- Exercise description -
According to the excerpt on Pyrocleaner, what format is used for the output if Roche's sfffile script is missing?
*** Selected excerpt
Paired-end cleaning strategy. Reads having no linker (a) are retained as single reads. If multiple linkers are present (b) in the same read, the read is discarded. In cases where the linker is partially found, meaning that the number of mismatches is lower than a threshold, only reads where the linker is located at the beginning or at the end (c) are saved as single reads, others (d) are deleted. Reads where the entire linker is present and not to closely located to one end (e) are saved as paired-end reads. In other cases, sequences are saved as single reads only if the linker is located far enough from one end (g), while others (f) are deleted. More basic but useful cleaning options are also provided. Discarding reads using their length can be done by setting min/max values (--clean-length-win option) or by using the standard deviation (--clean-length-std option) computed on all input reads. Reads can be filtered based on their complexity, which is computed using the compressed string length (library zip) on the complete sequence (--clean-complexity-full option) or on several sub-sequences generated using a sliding window approach (--clean-complexity-win option). In the latter last case, the read is flagged as complex if at least one sub-sequence complexity is higher than the given threshold. Reads can also be discarded if none of its base pairs has a quality value above the given threshold (--clean-quality-full option) or if the rate of undetermined bases is higher than a specified value (--clean-ns option). Pyrocleaner produces several output files. The result files containing the reads can be written into several formats such as sff, fastq or fasta. Exporting reads into sff format is convenient as it is now widely used by assemblers. However, exporting reads in this format depends on the sfffile script provided by Roche:if it is missing, the output will be written in the fastq format. The log file gives precise information about the cleaned reads and the reason of cleaning. The last lines of the generated log file contain cleaning summary and duplication profile figures.
******
*** Data provided
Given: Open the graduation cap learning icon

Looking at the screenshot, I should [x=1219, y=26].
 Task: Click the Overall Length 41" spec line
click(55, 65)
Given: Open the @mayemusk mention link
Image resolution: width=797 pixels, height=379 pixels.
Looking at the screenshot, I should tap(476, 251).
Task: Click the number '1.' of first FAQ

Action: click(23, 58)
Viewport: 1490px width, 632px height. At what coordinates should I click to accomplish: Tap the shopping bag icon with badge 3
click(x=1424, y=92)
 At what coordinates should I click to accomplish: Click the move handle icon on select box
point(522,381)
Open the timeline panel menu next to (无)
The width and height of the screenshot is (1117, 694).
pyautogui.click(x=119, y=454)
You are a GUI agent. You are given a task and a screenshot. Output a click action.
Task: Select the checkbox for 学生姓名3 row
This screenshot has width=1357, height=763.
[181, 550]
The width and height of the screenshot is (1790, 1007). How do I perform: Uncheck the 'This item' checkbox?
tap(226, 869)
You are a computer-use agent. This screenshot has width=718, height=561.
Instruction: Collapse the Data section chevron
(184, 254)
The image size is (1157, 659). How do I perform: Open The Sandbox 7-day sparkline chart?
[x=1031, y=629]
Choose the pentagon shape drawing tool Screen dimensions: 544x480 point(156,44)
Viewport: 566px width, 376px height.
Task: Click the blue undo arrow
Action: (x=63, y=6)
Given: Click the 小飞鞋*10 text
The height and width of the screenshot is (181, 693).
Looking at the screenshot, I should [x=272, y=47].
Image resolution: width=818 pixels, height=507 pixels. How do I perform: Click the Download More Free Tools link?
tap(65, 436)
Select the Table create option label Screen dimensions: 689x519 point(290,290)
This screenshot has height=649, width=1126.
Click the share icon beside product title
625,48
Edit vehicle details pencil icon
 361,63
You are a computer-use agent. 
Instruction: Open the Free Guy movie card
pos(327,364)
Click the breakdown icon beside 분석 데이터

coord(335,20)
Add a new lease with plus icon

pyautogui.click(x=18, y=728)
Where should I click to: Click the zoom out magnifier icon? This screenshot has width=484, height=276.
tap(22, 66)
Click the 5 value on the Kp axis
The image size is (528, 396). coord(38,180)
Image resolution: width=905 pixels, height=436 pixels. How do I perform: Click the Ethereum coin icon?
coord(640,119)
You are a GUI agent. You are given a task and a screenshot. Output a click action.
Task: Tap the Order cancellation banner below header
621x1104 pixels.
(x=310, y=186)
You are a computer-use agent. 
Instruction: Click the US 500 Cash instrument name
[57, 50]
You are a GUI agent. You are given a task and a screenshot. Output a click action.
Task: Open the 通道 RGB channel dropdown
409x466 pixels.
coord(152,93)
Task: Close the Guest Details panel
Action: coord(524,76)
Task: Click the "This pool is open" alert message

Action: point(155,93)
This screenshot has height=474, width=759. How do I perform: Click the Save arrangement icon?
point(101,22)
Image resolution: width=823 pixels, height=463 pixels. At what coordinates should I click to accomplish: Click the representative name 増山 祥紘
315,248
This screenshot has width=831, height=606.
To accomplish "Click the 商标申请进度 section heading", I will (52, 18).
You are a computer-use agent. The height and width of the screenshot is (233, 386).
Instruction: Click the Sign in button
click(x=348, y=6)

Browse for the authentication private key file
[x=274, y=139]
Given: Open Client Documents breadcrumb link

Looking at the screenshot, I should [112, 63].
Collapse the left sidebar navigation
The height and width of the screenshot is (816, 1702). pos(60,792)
******
- Exercise answer -
The output is written in the fastq format.